Infections that occur in the wound created by an invasive surgical procedure are generally referred to as surgical site infections (SSIs). SSIs are one of the most important causes of healthcare-associated infections (HCAIs). A prevalence survey undertaken in 2006 suggested that approximately 8% of patients in hospital in the UK have an HCAI. SSIs accounted for 14% of these infections and nearly 5% of patients who had undergone a surgical procedure were found to have developed an SSI. However, prevalence studies tend to underestimate SSI because many of these infections occur after the patient has been discharged from hospital. SSIs are associated with considerable morbidity and it has been reported that over one-third of postoperative deaths are related, at least in part, to SSI. However, it is important to recognise that SSIs can range from a relatively trivial wound discharge with no other complications to a life-threatening condition.
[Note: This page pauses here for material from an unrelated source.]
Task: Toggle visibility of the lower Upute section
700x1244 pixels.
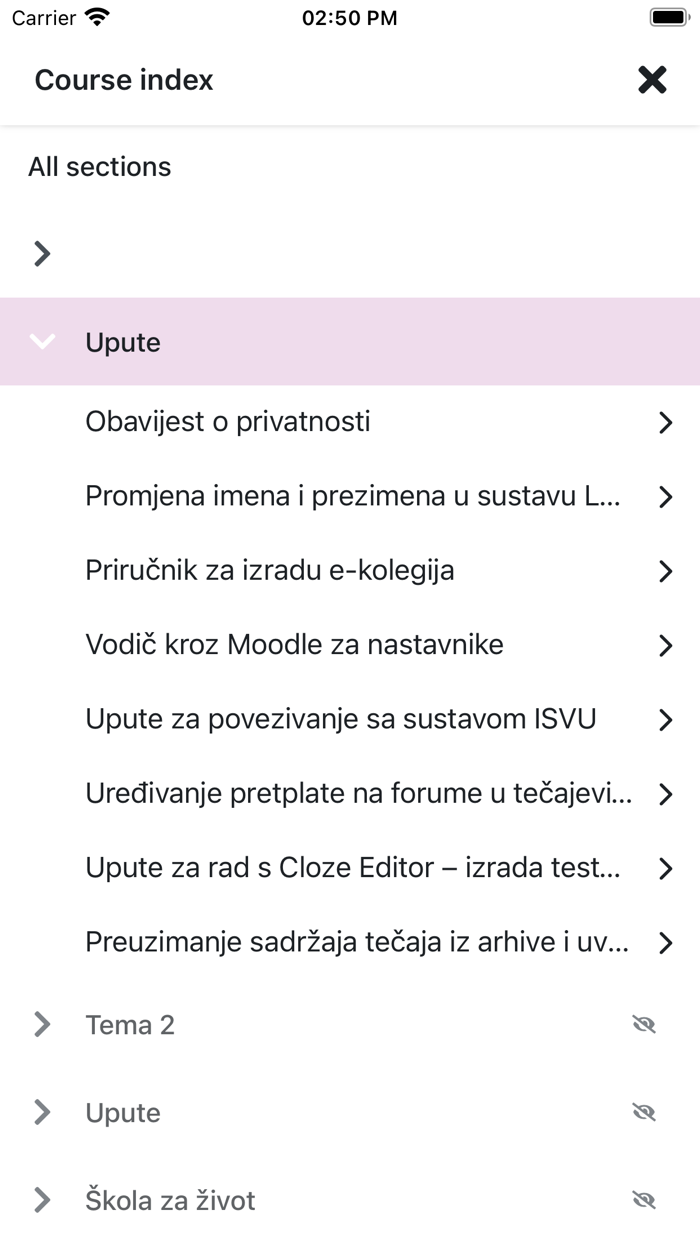Action: (644, 1112)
Other clinical outcomes of SSIs include poor scars that are cosmetically unacceptable, such as those that are spreading, hypertrophic or keloid, persistent pain and itching, restriction of movement, particularly when over joints, and a significant impact on emotional wellbeing. SSI can double the length of time a patient stays in hospital and thereby increase the costs of health care. Additional costs attributable to SSI of between £814 and £6626 have been reported depending on the type of surgery and the severity of the infection. The main additional costs are related to re-operation, extra nursing care and interventions, and drug treatment costs. The indirect costs, due to loss of productivity, patient dissatisfaction and litigation, and reduced quality of life, have been studied less extensively.